Has anyone else heard about this message? Someone left it (anonymously, natch) on Craigslist - the poster asked “Mein Fraulein” to call a number, which played a recorded numbers-station-esque message.
You can read its backstory here. The message reads:
Group 415 Group 415
01305 60510 12079 04606 50100
930**00** 08203 90130 94069 01207
8**10**80 17028 01706 90220 73038
01401 70150 15073 00402 00680
12013 12510 00540 04091 01401
30150 86022 09608 10660 02082
05507 00020 **00000** 02208 30290
08022 01200 40710 13065 02709
40190 29014 02200 80020 11083
07300 30260 190**00** 00700 **00000**
86 86
I just got a copy of David Kahn’s The Codebreakers and thought I might apply some of what I’d read to cracking this. I did not hold out much hope, but then I made one teeny tiny piece of progress: I noted that the numbers, though separated into the canonical groups of five, are really two-digit numbers broken by single zeros with a few exceptions (bolded above).
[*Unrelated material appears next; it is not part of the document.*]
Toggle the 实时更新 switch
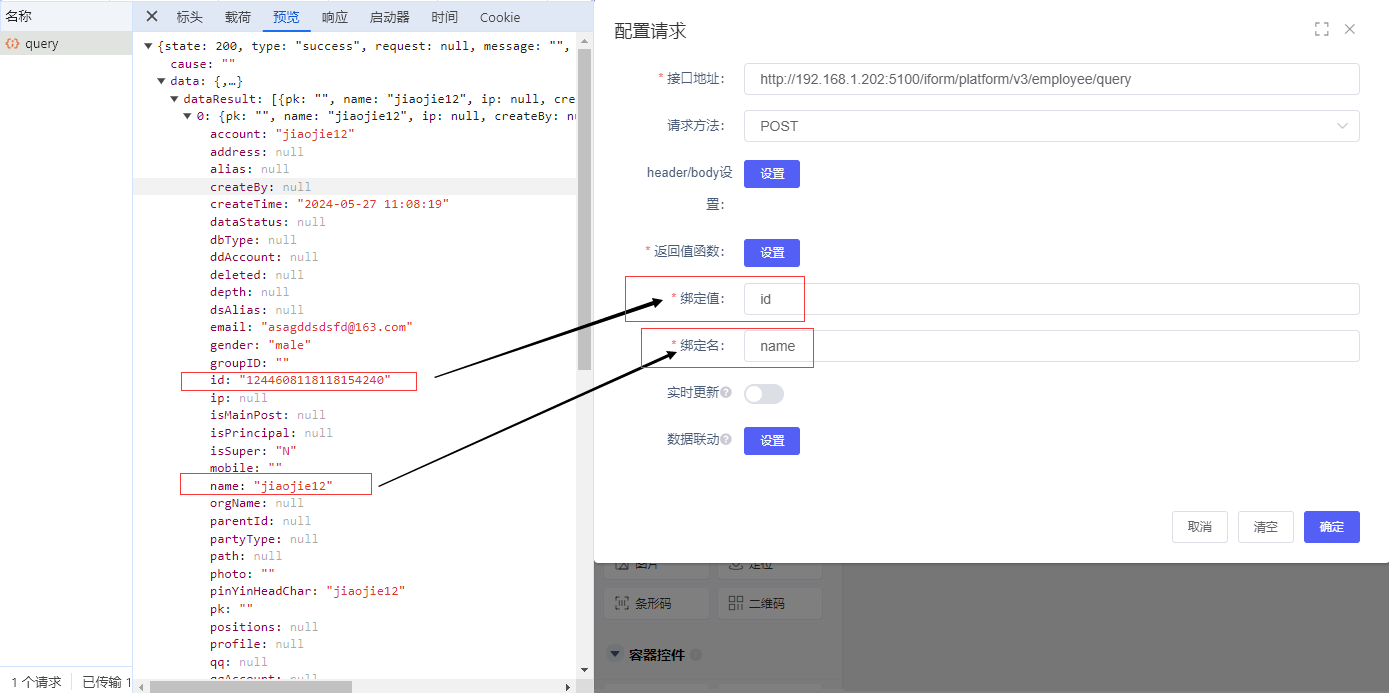1389x693 pixels. tap(764, 394)
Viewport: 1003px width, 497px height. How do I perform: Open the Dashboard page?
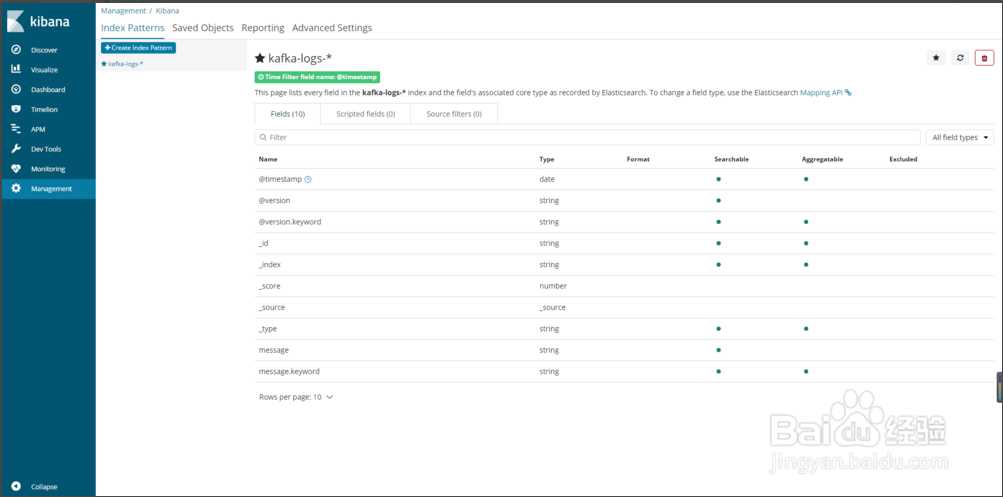(x=47, y=90)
The one exception (“10”) I believe to be a transposition error, and the long strings of zeros can either be “00” standing for something, or “00000” standing for a break or punctuation or an otherwise special character. If my guesses are correct, the refined message reads:
13 56 51 12 79 46 65 10 93 00
82 39 13 94 69 12 78 18 17 28 17
69 22 73 38 14 17 15 15 73 04 20
68 12 13 12 51 **XX** 54 04 91 14 13
15 86 22 96 81 66 02 82 55 70 02
**XX** 22 83 29 08 22 12 12 04 71 13
65 27 94 19 29 14 22 08 02 11 83
73 03 26 19 07 **86 86**
I think the last “86” pair is a signature or an end-block of some sort, since it appears without blocking zeroes in the ciphertext. That leaves 44 unique digraphs with several of the teens repeated 3, 5, and even 6 times. Translating them to mod 26 yields 21 digraphs with a frequency that doesn’t appear to lead to a solution (and would someone really go to all this trouble for a monalphabetic substitution cypher?). Also, I’m not sure what to make of the breaks (“XX” above) which divide the message into three blocks with lengths 37, 16, and 26 respectively (perhaps the fraulein’s dimensions? Egad!). Anyway, I was hoping some cryptologically savvy Dopers had heard of this, tried to crack it, and perhaps wanted to put heads together with me to solve the riddle. If there’s a key, I’m thinking it’s probably “FRAULEIN” or “MEIN FRAULEIN” since those words really stand out in the message’s presentation.
Mods, if you think this is Mundane, Pointless, Societal, Humble, or BBQ, feel free to reclassify it as such. I realize this could be considered a “game” post, but I’m also confident that there’s a factual answer to the question of “what does the message say?”